Post-Mortem: The massive lemmy.world -> lemmy.dbzer0.com federation delays.

db0@lemmy.dbzer0.com · 6 months ago

Post-Mortem: The massive lemmy.world -> lemmy.dbzer0.com federation delays.

Dessalines@lemmy.ml · edit-2 6 months ago

Glad you were able to figure this one out, I never know whether to be mad at myself or proud of my persistence when I spend like a day trying to fix something that turned out to be really simple and almost always unrelated to what I thought the problem was 😂

Edit: also if you found any performance-related config improvements, either to the postgres.conf, nginx.conf, or lemmy.hjson, please contribute them to lemmy-ansible so that all instances can benefit from what you've learned.

db0@lemmy.dbzer0.com · 6 months ago

Already sent a big pr for lemmy-doc 😊

nutomic@lemmy.ml · edit-2 6 months ago

As someone hosting a service like this, especially when it has 12K people in it, this is very scary! While 2 lemmy core developers were in the chat, the help they provided was very limited overall and this session mostly relied on my own skills to troubleshoot.

This reinforced in my mind that as much as I like the idea of lemmy (or any of the other threadiverse SW), this is only something experts should try hosting. Sadly, this will lead to more centralization of the lemmy community to few big servers instead of many small ones, but given the nature of problems one can encounter and the lack of support to fix them if they’re not experts, I don’t see an option.

I disagree with this conclusion. If you had installed Lemmy according to the official instructions, you would have the database, backend and everything else on the same server and would never have run into this particular issue. And any problems youd have would likely be noticed (and debugged) by many other instances too. Your setup is heavily customized so it is only natural that there are few people who can help with it.

Anyway its an interesting journey, thanks for writing down your experience and for improving the documenation!

db0@lemmy.dbzer0.com · edit-2 6 months ago

The official instructions do not scale nor do they work for all situations. But besides that, the problem is not that my bad setup caused a problem. Shit happens and I didn't blame anyone but myself. The problems is that when a problem occurs, one has to get lucky to get support. I don't have to even prove this. I know for sure a fact that there's lemmy instances that decommissioned because they followed the default setup, run into issues, got no support and gave up.
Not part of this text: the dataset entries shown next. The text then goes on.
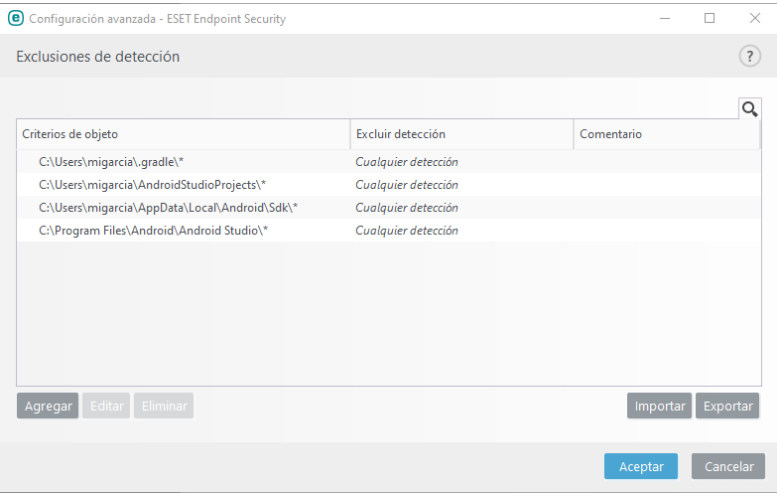Click the ESET logo in title bar
The image size is (777, 493).
click(x=15, y=18)
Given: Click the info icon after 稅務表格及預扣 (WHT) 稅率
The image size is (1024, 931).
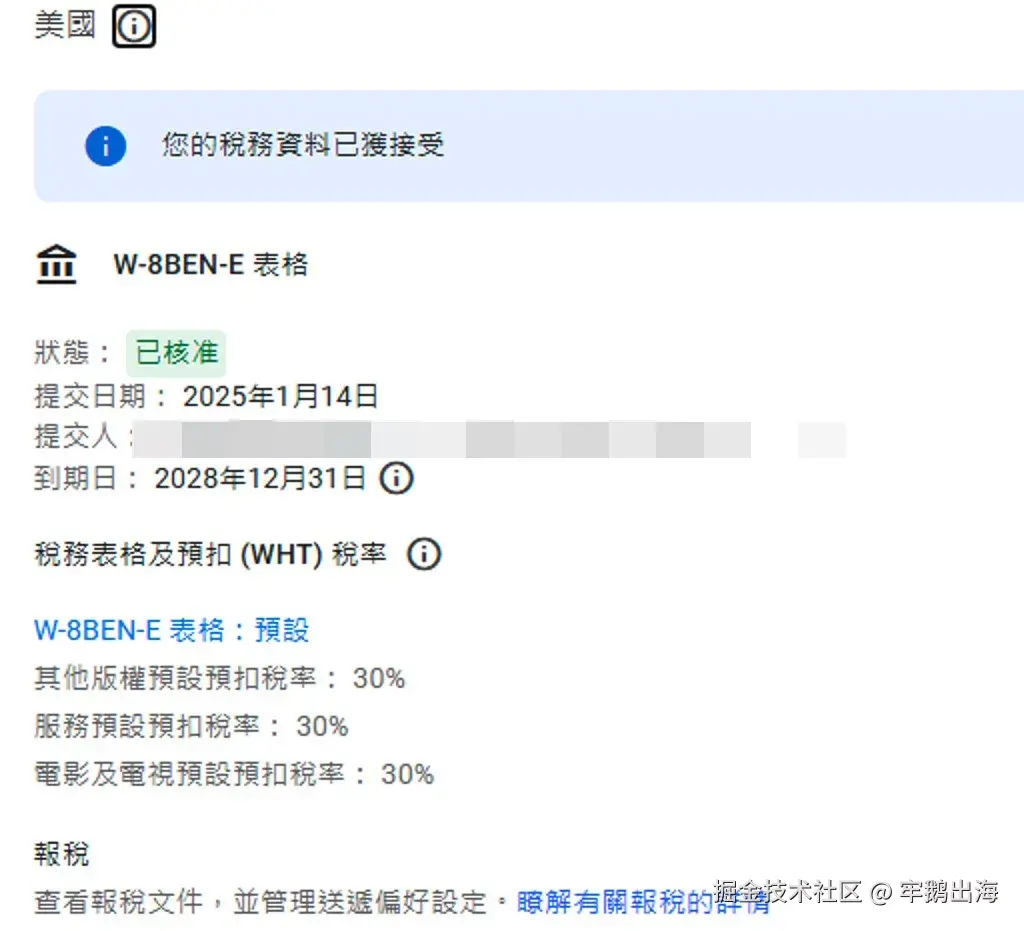Looking at the screenshot, I should [x=424, y=553].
Edit: Also, man, from one Foss developer to another: You really have to learn to stop the instinct to say 'it broke because you did it wrong'. I know it feels unfair, but trust me, this is not the way.

nutomic@lemmy.ml · 6 months ago

I'm not saying you did it wrong, it's open source so of course you can use it in any way you like. But some ways have a higher risk of breaking than others.

Simon@lemmy.dbzer0.com · 6 months ago

This is my job, so I'll counter that this isn't realistic, and in a professional situation it would probably be hosted in kubernetes which spans multiple servers and sometimes multiple regions - I don't think the devs have a readme for that.. (or maybe they do). The point being that the official docs are geared for a hobbyist to set up a node and not having separate VMs makes sense in that scenario. However I would say that it's plain that mister db0 has a much larger instance than could be considered hobbyist at this point.

henfredemars@infosec.pub · 6 months ago

This reinforced in my mind that as much as I like the idea of lemmy (or any of the other threadiverse SW), this is only something experts should try hosting. Sadly, this will lead to more centralization of the lemmy community to few big servers instead of many small ones, but given the nature of problems one can encounter and the lack of support to fix them if they’re not experts, I don’t see an option.

This also gave me an insight about how the federation of lemmy will eventually break when a single server (say, lemmy.world) grows big enough to start overwhelming even servers who are not badly setup like mine was.

Lemmy has many scalability problems to solve, and not all of these problems are slow database queries. I believe your experience is going to become increasingly common as the community grows because that increased centralization will compound the scalability problems and continue to drive up the technical know-how required to host a successful instance. The software eventually needs to do more to detect and present operational problems to administrators in a friendly way. I2P is an example of a distributed network that's quite good at reporting issues with the node.

With that said, not everything is doom and gloom. The community has proven itself highly resilient and smart people like yourself are finding solutions. It's going to be tough road ahead.

Blaze@dormi.zone · 6 months ago

Thanks for the write up!

WeirdGoesPro@lemmy.dbzer0.com · 6 months ago

Thank you for your hard work.

Unruffled@lemmy.dbzer0.com · 6 months ago

Well that was an entertaining read! Thanks for all your efforts to keep our instance running smoothly. I have noticed it seems a bit snappier since you fixed the problem.

Jo Miran@lemmy.ml · 6 months ago

That was like reading Homer's "The Iliad".

count0@lemmy.dbzer0.com · 6 months ago

Great writeup, thank you so much for sharing!

Nothing more frustrating than googling an issue and (only) finding forum threads ending in "nvm it works now" 😬